Maybe you should have read the blog post at The Economist that Nick linked to before you started throwing around insulting comments John. More catch-up reading here.
Jacques @17:
My own amateur investigations revealed that the US Supreme Court refused to allow a patent on a computer program in 1972, because that would amount to allowing a patent on a mathematical expression. Then things seem to have gotten bollixed somewhat.
Where the US Patent Office seems particularly slack is in recognising “prior art” that is previous inventions, patented or otherwise, that disqualify the patentor’s claims of originality. That’s why you can get patents for toasting bread or amusing domestic pets with a laser pointer.
There are two things that we need to remember here:
* The US didn’t produce Albert Einstein;
* Einstein quit the Swiss Patent Office after he published those four famous papers in 1904.
Jacques @ 19, Nick @ 6:
The whole area of patent law in the US is complicated, n’est pas? However, I don’t think it’s as simple as the USSC changing its mind on software, even given that there was ample time between 1972 (Gottschalk v. Benson) and 1981 (Diamond v. Diehr) for at least one USSC Justice to run down the curtain and join the choir invisibule. it’s woeth noting that in the DvD case, the issue was whether a patent satisfied the requirements of S101 of the US’s Patents Act, so their learned justices were interpreting legislation. If the current US Patents regime is a product of judge made law, then the legislators were (possibly unwitting) accessories before the fact.

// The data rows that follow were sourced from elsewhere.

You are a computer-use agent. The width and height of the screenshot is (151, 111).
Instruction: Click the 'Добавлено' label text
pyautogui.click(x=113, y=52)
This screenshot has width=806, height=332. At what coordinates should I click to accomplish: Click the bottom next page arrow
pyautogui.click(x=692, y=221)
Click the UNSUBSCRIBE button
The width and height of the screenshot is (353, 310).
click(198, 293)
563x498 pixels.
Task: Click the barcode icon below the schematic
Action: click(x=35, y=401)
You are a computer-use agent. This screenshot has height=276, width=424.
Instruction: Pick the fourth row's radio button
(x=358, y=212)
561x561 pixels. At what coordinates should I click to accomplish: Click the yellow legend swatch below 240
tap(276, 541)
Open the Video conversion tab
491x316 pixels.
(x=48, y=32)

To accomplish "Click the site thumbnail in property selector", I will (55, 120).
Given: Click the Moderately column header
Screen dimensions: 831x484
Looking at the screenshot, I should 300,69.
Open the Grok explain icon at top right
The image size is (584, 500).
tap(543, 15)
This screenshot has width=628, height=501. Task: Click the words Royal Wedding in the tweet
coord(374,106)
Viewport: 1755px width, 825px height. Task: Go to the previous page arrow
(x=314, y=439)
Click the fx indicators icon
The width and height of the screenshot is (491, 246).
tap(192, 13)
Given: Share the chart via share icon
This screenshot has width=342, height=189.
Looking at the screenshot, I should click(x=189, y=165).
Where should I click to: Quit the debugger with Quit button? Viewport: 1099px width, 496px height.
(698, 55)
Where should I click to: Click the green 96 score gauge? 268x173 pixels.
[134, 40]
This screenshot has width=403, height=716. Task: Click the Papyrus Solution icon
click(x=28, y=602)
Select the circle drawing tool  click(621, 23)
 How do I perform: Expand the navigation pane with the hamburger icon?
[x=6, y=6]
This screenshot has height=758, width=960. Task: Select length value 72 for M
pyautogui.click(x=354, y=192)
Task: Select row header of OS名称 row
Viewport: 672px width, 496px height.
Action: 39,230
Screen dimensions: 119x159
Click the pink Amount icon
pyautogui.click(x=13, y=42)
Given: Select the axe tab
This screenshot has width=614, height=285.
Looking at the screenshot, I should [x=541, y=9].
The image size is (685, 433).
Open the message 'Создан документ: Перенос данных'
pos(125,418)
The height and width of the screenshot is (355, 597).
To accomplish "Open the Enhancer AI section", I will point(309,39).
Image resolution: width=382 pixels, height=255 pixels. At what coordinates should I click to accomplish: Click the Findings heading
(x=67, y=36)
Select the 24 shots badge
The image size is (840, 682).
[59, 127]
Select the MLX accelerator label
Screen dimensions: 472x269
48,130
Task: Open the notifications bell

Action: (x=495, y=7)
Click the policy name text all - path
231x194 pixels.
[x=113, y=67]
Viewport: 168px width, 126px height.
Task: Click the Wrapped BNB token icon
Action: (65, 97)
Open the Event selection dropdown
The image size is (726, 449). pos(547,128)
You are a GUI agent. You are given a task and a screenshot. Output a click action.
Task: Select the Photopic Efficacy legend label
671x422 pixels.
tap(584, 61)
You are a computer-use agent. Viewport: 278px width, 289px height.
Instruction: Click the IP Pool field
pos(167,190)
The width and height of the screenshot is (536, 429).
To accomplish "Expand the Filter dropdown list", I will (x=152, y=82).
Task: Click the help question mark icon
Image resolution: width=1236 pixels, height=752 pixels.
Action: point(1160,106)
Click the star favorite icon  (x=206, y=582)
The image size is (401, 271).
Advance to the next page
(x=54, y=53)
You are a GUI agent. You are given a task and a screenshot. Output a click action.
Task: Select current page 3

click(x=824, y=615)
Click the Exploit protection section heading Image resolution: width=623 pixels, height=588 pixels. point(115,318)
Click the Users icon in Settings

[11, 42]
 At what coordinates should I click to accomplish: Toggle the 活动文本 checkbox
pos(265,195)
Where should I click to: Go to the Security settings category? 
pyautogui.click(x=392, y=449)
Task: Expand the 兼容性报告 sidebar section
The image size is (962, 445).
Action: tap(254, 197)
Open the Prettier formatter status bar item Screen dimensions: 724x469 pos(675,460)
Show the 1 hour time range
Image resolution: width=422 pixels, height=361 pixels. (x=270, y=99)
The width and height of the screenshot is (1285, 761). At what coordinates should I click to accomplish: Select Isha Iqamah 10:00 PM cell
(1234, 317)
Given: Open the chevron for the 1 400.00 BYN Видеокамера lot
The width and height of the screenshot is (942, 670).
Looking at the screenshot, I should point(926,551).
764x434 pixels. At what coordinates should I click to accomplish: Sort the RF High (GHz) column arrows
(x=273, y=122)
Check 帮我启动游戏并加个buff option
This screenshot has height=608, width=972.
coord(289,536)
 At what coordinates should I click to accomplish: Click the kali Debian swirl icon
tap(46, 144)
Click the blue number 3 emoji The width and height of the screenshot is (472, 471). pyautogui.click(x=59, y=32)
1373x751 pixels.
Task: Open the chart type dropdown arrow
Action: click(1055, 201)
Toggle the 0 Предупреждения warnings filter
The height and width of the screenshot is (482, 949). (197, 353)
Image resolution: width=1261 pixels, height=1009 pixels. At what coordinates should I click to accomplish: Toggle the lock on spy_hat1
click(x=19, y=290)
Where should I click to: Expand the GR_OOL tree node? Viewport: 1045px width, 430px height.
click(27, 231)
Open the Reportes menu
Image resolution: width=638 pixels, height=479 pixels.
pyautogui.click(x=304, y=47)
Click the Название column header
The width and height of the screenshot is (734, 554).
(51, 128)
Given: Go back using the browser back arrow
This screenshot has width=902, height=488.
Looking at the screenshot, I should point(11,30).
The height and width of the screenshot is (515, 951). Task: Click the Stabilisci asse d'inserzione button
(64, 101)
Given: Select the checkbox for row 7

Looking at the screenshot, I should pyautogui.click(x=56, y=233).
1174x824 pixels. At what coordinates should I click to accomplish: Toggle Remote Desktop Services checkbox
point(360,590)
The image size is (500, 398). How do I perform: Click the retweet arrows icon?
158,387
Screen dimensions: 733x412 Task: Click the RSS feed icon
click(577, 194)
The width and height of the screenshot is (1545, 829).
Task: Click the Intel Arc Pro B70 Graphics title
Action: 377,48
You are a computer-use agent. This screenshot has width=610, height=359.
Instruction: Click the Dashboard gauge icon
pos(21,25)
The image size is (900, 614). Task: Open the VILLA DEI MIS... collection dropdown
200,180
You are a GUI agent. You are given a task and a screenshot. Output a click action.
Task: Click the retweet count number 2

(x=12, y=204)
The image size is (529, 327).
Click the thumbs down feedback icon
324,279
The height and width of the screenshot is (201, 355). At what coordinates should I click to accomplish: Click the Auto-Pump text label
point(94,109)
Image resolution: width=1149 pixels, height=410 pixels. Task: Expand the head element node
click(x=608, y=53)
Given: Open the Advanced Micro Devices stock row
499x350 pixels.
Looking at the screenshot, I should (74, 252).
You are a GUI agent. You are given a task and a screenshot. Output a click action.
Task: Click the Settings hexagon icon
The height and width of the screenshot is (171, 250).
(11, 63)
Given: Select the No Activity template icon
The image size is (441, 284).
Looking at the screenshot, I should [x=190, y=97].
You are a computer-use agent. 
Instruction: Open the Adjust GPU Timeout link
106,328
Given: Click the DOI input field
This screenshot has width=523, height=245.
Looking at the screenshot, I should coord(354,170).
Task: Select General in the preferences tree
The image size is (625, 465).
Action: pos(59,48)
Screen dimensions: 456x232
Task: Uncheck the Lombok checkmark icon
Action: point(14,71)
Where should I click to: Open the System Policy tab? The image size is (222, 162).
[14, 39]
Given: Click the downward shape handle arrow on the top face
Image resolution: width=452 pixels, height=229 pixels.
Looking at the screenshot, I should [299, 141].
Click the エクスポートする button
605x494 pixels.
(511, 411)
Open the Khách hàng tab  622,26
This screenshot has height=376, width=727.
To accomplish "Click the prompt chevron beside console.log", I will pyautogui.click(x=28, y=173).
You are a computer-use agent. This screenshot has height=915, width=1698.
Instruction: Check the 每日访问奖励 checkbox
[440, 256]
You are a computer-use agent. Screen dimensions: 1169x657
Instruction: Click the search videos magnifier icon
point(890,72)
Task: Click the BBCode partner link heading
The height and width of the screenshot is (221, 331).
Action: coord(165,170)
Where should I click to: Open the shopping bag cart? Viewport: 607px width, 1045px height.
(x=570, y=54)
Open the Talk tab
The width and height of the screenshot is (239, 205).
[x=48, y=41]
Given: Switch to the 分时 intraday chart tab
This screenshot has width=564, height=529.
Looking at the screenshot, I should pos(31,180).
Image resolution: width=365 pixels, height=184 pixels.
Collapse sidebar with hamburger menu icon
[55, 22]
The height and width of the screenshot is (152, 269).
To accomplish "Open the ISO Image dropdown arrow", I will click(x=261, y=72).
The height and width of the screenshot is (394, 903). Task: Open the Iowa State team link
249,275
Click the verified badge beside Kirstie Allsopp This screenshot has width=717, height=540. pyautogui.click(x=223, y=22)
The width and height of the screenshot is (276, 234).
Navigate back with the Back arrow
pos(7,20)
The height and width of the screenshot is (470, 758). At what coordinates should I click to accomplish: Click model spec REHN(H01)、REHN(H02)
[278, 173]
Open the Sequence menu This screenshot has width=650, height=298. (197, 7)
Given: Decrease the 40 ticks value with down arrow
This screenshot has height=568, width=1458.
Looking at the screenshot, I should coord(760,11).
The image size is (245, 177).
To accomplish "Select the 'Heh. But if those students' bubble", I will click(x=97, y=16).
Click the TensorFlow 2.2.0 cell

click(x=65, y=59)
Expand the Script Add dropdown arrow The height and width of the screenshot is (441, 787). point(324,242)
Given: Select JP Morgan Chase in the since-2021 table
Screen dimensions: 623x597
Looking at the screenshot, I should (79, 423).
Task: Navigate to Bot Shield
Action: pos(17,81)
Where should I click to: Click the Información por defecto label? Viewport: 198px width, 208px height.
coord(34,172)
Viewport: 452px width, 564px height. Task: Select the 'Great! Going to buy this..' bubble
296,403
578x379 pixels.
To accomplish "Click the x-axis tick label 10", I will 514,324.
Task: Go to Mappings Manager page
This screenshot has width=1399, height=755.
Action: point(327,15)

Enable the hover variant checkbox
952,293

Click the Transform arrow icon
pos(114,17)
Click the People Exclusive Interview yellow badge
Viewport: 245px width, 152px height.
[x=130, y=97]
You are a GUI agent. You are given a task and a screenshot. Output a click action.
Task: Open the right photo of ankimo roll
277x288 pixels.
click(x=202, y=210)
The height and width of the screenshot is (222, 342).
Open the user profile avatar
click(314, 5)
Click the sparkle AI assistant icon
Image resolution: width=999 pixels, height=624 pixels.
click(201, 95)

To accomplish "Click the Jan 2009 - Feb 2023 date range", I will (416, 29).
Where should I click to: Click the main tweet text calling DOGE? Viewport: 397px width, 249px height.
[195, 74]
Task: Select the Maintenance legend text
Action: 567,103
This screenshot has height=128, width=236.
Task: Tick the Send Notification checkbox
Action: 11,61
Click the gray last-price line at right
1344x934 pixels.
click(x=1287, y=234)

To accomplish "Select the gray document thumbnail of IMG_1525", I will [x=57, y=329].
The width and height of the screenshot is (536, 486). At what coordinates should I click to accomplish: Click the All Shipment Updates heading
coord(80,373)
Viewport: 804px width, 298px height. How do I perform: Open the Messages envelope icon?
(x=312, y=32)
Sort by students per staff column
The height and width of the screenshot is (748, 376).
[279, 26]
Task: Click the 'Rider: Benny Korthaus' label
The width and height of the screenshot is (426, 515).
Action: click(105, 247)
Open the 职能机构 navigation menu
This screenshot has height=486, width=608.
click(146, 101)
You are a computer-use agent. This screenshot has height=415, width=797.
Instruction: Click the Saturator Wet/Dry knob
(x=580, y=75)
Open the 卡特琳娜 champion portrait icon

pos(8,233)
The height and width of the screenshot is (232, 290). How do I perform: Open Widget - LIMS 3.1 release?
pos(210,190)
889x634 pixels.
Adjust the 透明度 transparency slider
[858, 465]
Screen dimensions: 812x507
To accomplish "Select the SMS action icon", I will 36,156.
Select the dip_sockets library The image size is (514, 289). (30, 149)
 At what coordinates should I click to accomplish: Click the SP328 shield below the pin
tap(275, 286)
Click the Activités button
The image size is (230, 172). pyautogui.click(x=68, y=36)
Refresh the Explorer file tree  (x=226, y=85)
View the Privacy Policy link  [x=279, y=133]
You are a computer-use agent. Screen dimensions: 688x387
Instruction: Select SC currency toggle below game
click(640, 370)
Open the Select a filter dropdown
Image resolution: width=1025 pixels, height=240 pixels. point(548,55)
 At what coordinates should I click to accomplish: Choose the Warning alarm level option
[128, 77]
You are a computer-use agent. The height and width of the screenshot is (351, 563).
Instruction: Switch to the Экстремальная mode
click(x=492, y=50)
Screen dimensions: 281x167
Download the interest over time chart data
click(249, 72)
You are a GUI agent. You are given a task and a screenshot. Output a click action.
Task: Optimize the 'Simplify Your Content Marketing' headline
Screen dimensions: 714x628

Interesting point in your first para Jacques – link maybe? Just so I can come back to it later and expatiate on the consequences of any nation being idiotic enough to establish a self-funding National Office For the Perpetuation of Monopolies.
Finally on “first to invent (FTI)” vs “first to file (FTF)” – FTI is an idiocy. Thanks to FTI some tosser who woke up one morning in 1998 and realised there was this thing called “The Internet” was able to patent the idea of getting your software updates off the web, claiming that he came up with it in 1993. Never mind the fact that there was “prior art” dating back to the early eighties.